◆ **ABOUT THIS TASK**
Could you retype only the lines from the one containing "Click inside the Search input field" through the final line of the entries, both included, skipping any images?

(Items from a data source)

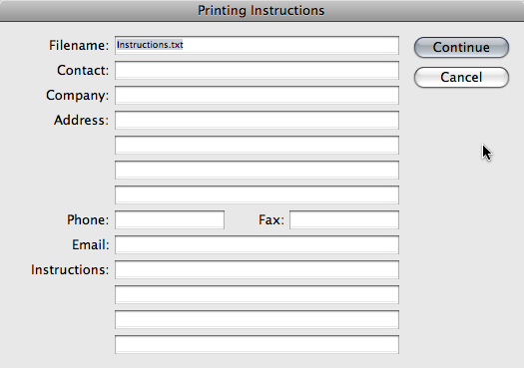Click the Phone number field
524x368 pixels.
point(170,219)
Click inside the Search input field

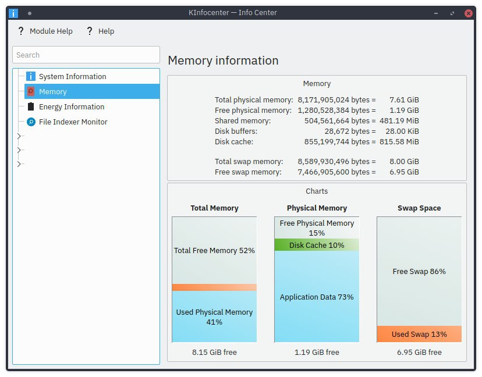(86, 55)
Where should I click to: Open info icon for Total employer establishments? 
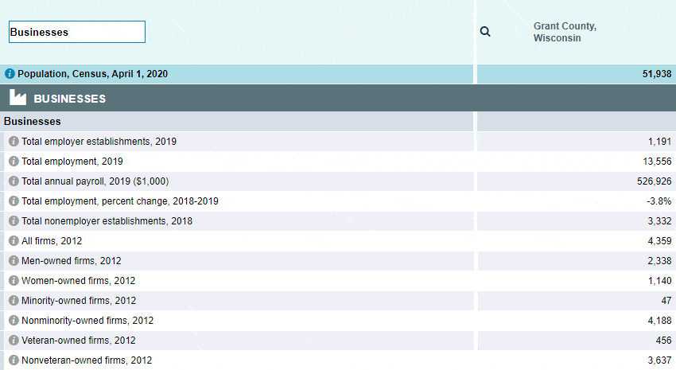click(14, 142)
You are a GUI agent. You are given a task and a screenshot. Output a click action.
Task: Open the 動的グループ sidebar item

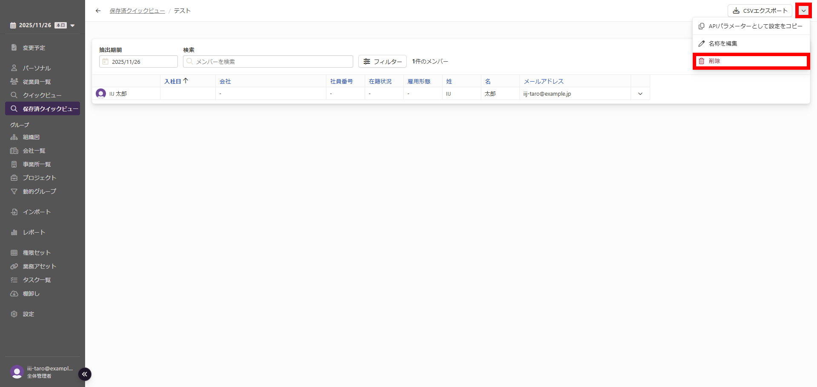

◆ **TASK SOLUTION**
Click inside the Search input field

(86, 55)
Where should I click to: Open info icon for Total employer establishments? 
click(14, 142)
You are a GUI agent. You are given a task and a screenshot. Output a click action.
Task: Open the 動的グループ sidebar item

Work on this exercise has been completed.